- Founded: 1944
- Founder: Earle E. Williams
- Defunct: 1963
- Genre: Gospel, Christian
- Country of origin: United States

= Sacred Records =

Sacred Records was a religious music record label founded in 1944 by Earle E. Williams.

==History==
Earle E. Williams, a minister of youth and music director in the Los Angeles area, decided to start a religious music record label in 1944 as a solution to the problem of obtaining the records he needed for his work, which included broadcasting a weekly half-hour radio program every Sunday at noon on local station KXLA. In a 1947 interview, Williams described to United Press International (UPI), "I sold my car, ray dog, my wife's spinet, a camera and a renovated church organ and borrowed the rest on a note to get the $3,000 I had to have to start production.

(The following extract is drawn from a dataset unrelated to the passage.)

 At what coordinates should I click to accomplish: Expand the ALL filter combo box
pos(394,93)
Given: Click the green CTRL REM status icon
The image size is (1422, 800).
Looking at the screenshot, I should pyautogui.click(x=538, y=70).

Based in Los Angeles, Sacred Records recorded and published religious music. The label merged with Kansas City's White Church Records in 1949, and by the following year the company had opened new offices in Kansas City, Philadelphia, and New York. Composer and arranger Ralph Carmichael convinced the label to finance Rhapsody in Sacred Music (1958), an instrumental album that featured a full symphony, including four trumpets, four trombones, multiple french horns, woodwinds, a string section of at least 12 violins and four viola, two bass harps, and percussion. "It was the first all-instrumental sacred music recording with that size orchestra", Carmichael said. "It was a scary experiment and I nearly broke the record company."

Sacred Records was acquired by Word Records in 1963. Williams remained with Word as a salesman and distributor.